[Stored items]

********

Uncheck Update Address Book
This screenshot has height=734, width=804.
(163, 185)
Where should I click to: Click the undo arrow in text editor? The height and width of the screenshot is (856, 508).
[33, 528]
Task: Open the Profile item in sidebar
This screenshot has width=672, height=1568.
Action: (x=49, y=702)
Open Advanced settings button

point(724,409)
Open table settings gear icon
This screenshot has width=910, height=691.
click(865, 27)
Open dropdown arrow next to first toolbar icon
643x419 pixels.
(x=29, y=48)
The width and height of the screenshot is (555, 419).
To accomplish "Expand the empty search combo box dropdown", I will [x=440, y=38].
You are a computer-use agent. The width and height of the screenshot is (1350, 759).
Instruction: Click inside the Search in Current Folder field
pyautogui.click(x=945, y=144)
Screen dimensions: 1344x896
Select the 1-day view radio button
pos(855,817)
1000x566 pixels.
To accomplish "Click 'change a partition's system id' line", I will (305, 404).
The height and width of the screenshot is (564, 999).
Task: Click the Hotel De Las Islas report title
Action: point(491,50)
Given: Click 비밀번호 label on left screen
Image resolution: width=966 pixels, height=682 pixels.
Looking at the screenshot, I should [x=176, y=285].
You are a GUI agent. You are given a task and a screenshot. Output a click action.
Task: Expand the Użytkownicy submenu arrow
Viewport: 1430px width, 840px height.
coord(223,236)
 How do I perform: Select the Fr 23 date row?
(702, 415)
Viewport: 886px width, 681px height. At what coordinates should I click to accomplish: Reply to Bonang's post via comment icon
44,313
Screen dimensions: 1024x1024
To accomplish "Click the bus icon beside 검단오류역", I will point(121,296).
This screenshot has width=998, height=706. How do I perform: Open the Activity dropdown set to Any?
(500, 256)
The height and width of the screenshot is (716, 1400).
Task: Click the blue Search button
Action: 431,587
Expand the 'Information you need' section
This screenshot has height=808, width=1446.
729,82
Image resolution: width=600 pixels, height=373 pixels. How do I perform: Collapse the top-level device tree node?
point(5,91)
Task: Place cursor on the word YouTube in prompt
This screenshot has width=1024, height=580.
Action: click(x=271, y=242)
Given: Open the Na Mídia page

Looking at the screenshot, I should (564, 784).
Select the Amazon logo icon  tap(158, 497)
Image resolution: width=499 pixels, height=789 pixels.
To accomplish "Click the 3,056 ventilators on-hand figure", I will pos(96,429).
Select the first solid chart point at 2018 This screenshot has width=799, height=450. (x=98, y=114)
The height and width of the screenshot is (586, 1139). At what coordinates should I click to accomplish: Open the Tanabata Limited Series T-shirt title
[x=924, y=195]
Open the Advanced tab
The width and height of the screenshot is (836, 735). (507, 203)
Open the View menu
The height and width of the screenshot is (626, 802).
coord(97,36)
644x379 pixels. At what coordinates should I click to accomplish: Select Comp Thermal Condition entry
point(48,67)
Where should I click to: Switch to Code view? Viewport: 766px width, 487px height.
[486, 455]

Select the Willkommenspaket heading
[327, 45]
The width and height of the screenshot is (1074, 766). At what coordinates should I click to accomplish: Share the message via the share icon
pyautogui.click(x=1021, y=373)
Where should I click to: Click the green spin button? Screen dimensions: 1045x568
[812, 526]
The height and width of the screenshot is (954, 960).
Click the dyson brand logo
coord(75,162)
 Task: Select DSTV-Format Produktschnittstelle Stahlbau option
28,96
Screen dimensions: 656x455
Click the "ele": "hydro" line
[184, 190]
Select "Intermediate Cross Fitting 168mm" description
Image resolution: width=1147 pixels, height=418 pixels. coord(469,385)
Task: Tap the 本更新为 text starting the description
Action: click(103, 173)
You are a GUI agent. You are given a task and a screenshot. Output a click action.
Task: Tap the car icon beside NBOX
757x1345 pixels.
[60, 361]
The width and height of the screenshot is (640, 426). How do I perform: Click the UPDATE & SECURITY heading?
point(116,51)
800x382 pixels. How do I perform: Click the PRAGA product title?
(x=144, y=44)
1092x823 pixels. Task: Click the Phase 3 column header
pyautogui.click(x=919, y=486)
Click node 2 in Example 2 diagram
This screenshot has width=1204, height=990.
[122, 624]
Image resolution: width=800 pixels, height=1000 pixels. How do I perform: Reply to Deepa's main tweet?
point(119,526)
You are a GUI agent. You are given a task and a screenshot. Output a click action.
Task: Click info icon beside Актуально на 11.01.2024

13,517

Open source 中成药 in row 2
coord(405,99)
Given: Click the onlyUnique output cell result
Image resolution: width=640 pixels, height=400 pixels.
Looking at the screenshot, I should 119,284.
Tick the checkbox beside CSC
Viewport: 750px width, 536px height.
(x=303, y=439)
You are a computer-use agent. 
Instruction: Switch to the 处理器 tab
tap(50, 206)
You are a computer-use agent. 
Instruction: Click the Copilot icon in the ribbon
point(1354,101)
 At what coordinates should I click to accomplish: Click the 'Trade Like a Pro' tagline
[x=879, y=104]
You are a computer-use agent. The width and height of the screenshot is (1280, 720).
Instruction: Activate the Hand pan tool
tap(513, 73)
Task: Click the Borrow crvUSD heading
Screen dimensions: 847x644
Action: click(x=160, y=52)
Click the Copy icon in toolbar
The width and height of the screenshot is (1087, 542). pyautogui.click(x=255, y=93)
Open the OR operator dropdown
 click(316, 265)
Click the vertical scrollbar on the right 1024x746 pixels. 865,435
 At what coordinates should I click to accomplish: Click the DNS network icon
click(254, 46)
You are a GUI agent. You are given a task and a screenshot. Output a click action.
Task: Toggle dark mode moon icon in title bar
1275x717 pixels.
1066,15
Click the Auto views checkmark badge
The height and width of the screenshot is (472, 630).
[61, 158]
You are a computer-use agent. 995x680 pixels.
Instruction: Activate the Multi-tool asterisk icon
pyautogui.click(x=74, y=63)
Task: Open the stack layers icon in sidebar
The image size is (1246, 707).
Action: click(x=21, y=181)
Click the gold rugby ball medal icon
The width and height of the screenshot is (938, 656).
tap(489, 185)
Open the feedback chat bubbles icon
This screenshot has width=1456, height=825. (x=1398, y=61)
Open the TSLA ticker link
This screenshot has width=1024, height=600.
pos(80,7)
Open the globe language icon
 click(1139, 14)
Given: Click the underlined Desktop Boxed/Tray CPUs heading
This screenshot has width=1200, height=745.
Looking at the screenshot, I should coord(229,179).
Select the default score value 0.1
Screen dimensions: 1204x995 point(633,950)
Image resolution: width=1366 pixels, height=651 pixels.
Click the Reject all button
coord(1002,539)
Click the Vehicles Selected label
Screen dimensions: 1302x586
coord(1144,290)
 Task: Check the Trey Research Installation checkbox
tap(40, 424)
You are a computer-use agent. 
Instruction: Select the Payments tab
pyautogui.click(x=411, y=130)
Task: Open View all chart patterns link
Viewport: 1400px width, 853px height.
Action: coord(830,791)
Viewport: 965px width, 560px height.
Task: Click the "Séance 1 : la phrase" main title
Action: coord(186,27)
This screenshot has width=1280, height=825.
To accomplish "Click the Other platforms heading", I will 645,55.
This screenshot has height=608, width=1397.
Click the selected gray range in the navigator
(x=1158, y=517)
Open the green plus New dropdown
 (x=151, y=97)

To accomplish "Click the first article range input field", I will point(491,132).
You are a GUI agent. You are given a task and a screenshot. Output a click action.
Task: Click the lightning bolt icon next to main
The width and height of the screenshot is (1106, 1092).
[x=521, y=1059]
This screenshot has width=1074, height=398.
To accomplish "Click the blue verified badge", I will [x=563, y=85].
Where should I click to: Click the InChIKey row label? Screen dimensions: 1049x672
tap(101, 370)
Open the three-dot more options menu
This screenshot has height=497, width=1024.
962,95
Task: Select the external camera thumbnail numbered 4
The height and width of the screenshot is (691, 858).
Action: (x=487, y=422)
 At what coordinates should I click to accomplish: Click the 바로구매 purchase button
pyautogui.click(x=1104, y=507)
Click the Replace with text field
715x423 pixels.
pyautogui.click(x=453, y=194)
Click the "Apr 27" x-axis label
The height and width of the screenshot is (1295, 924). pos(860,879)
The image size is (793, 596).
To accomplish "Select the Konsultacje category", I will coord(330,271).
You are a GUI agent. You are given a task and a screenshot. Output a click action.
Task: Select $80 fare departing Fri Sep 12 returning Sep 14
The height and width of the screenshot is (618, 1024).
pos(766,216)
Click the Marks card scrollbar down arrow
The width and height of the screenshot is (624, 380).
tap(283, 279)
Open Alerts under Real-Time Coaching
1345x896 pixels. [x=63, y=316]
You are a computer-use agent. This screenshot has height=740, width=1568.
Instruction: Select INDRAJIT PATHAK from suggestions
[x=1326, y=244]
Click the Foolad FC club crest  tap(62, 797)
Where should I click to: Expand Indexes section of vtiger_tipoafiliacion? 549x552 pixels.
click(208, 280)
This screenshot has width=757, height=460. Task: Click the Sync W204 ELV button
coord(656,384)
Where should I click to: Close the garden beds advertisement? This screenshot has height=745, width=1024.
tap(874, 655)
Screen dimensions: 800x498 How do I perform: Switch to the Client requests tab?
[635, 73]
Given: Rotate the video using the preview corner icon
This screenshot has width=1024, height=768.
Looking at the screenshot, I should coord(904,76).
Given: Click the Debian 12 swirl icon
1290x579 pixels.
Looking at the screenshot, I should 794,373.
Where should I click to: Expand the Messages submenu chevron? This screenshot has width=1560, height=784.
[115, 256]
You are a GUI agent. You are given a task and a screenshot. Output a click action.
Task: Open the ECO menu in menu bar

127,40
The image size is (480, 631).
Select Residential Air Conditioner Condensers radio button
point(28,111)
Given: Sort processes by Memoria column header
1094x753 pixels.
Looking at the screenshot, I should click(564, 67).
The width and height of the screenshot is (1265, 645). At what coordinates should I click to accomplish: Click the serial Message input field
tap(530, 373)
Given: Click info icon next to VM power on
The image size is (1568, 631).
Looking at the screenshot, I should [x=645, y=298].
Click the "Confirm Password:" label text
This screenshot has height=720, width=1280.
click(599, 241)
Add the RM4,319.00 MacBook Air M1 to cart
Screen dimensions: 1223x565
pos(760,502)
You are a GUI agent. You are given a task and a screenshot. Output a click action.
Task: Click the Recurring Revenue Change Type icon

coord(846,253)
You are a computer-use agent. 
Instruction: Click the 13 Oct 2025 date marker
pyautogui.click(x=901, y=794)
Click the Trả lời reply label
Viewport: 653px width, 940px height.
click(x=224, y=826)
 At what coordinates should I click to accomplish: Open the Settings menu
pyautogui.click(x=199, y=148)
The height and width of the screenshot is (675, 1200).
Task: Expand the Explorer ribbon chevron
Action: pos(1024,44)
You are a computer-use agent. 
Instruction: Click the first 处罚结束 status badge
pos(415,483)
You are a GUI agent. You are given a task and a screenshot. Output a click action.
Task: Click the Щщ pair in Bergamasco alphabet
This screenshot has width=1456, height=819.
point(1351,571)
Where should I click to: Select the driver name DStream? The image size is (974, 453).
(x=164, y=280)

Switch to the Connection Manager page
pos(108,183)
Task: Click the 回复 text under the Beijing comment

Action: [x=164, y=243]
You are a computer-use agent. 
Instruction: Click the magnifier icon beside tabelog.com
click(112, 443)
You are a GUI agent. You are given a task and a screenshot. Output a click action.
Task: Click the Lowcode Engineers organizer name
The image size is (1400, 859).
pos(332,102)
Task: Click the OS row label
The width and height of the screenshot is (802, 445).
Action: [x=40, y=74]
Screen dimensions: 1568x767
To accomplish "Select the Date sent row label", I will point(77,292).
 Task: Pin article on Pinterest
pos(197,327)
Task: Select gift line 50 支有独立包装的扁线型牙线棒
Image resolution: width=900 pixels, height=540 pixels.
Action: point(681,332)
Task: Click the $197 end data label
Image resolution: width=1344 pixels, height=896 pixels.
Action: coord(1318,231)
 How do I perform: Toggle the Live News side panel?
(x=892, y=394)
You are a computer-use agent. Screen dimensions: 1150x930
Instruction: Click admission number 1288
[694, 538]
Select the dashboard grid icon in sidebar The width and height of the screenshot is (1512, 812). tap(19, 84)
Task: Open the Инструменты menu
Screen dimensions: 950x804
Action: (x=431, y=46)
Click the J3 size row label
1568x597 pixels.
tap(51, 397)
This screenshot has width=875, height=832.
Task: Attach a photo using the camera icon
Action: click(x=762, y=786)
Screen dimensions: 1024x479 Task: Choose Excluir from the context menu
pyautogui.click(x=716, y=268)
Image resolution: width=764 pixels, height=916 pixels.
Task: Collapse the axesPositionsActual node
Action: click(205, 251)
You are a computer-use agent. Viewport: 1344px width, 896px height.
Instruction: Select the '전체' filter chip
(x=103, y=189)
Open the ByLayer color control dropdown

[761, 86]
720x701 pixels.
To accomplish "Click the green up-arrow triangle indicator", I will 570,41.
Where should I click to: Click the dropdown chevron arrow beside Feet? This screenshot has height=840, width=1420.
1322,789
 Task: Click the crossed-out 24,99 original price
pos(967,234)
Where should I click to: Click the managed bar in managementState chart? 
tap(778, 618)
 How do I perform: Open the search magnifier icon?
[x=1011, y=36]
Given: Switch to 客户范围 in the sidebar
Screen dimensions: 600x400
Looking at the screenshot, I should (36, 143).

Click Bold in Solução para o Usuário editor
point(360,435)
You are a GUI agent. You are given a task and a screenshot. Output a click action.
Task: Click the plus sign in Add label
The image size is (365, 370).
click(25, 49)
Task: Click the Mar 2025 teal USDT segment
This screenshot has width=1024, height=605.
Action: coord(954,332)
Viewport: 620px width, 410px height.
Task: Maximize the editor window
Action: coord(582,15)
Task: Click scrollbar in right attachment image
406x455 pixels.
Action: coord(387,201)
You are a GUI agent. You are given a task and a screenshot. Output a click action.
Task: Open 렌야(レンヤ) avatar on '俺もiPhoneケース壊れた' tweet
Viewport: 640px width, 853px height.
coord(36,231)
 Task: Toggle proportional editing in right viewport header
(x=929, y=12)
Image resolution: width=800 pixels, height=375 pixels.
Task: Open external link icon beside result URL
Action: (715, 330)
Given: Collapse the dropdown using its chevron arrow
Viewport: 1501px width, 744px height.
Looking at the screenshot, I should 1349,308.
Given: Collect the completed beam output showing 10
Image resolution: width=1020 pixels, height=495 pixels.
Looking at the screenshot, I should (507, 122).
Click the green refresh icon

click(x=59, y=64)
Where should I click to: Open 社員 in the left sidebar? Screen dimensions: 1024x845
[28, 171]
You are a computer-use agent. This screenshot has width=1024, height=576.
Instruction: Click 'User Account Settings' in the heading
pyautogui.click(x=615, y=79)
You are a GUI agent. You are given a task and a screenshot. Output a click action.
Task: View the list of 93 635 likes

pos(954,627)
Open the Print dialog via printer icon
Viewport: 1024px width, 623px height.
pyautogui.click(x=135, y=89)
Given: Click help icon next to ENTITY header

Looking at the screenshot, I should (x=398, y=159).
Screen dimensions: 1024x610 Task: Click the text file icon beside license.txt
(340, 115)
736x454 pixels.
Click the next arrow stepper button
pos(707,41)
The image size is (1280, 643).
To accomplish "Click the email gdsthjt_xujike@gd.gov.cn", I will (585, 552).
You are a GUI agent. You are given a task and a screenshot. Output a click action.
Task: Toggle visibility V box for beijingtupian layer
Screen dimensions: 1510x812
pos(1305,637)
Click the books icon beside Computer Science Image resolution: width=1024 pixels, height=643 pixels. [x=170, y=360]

********

Activity
Only a number is wanted here: the count of lines in the data that include the word "scrollbar".

Response area
3